Facts Karsten Kaltoft, a Danish childminder, was dismissed from his employment on the basis that he was too overweight to bend down and tie his shoe laces. Mr Kaltoft weighed 25 stones at the time of his dismissal in 2010. He argued that his weight was one of the reasons for his dismissal and therefore he had been subject to unfair discrimination. His employer disputed this and asked the ECJ to rule on whether or not obesity could be considered a disability.
Law UK legislation, under the Equality Act 2010 (EqA), lists disability as one of the protected characteristics. This provides an individual, who is deemed to be disabled in terms of the law, with certain protections. This includes the right not to suffer discrimination and the right to require an employer to make reasonable adjustments to accommodate the disability within the workplace.
The statutory definition of disability under section 6(1) the EqA is as follows: "A person (P) has a disability if P has a physical or mental impairment, and the impairment has a substantial and long-term adverse effect on his ability to carry out normal day-to-day activities". ‘Normal day-to-day activities’ can include such things as getting washed and dressed, walking and participating in social activities.
Decision In his ruling, advocate general Niilo Jaaskinen said EU law did not prohibit discrimination on the grounds of obesity in particular but argued that very severe obesity, which is defined as a body mass index (BMI) higher than 40, could be described as a disability. Mr Kaltoft had a BMI rating of 54.
He rejected an argument that a self-inflicted illness was not worthy of protection, stating: "The origin of the disability is irrelevant. [It] does not depend on whether the applicant has contributed causally to the acquisition of his disability through 'self-inflicted' excessive energy intake." He did not, however, determine that every instance of morbid obesity must be considered a disability, with each case depending on the particular circumstances.
Comment Julie Sabba, an associate in our employment team, comments: “The advocate general’s opinion will now require to be considered in detail by the ECJ, which, although not binding, is usually followed by the court.
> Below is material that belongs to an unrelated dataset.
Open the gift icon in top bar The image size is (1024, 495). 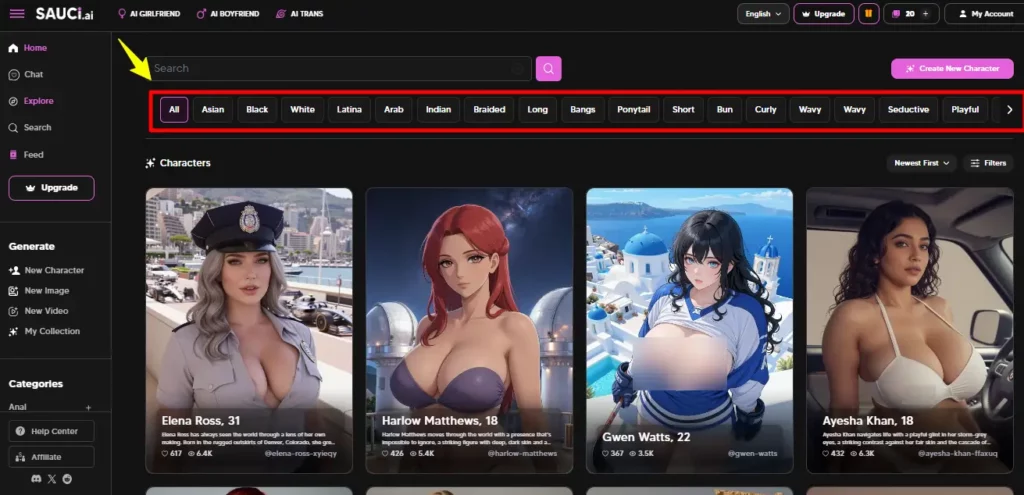pos(869,14)
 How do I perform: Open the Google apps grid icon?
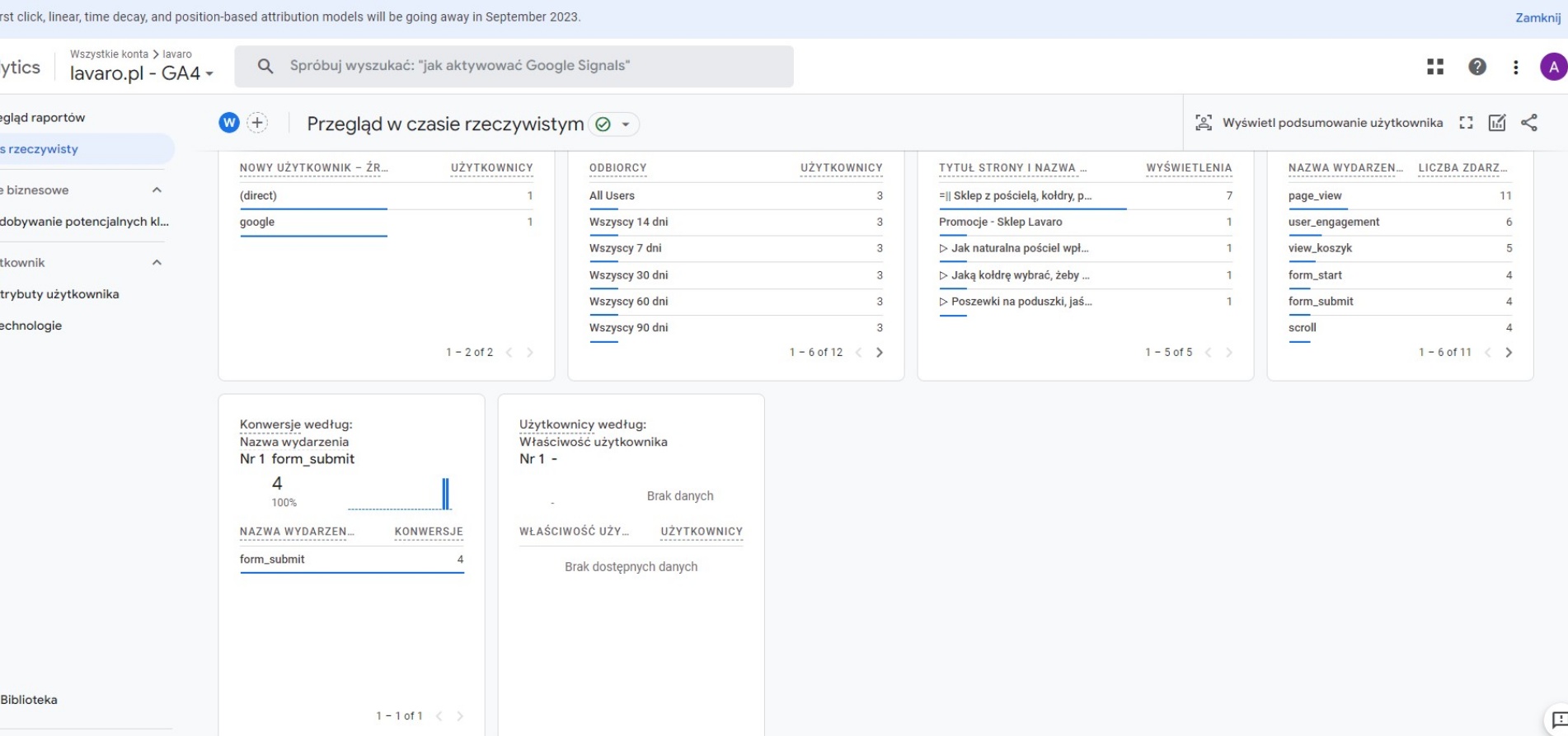tap(1435, 67)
If it does uphold this view it could have widespread implications for employers. “As part of the duty to make reasonable adjustments an employer could be required to make certain changes for an obese employee, such as altering office furniture, reducing the frequency of walking associated with a role or providing car parking spaces close to the workplace. “Furthermore, tackling this issue with obese employees will require a professional approach to what can be a sensitive subject.”